The
kinase Mirk/dyrk1B mediated the clonogenic growth of
pancreatic cancer cells in earlier studies. It is now shown that Mirk levels increased 7-fold in SU86.86
pancreatic cancer cells when over a third of the cells were accumulated in a quiescent G(0) state, defined by Hoechst/
Pyronin Y staining. Depletion of Mirk by a
doxycycline-inducible
short hairpin RNA increased the G(0) fraction to approximately 50%, suggesting that Mirk provided some function in G(0). Mirk reduced the levels of
reactive oxygen species (ROS) in quiescent cultures of SU86.86 cells and of Panc1 cells by increasing transcription of the
antioxidant genes
ferroxidase,
superoxide dismutase (SOD)2, and SOD3. These genes were functional
antioxidant genes in
pancreatic cancer cells because ectopic expression of SOD2 and
ferroxidase in Mirk-depleted cells lowered ROS levels.
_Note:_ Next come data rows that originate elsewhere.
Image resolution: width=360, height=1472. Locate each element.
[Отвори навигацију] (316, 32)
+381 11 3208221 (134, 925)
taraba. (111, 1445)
Quiescent
pancreatic cancer cells quickly lost viability when depleted of Mirk because of elevated ROS levels, exhibiting up to 4-fold less colony-forming activity and 4-fold less capability for
dye exclusion. As a result, reduction of ROS by N-acetyl
cysteine led to more viable cells. Mirk also destabilizated
cyclin D1 and D3 in quiescent cells. Thus, quiescent
pancreatic cancer cells depleted of Mirk became less viable because they were damaged by ROS, and had increased levels of G(1)
cyclins to prime cells to escape quiescence.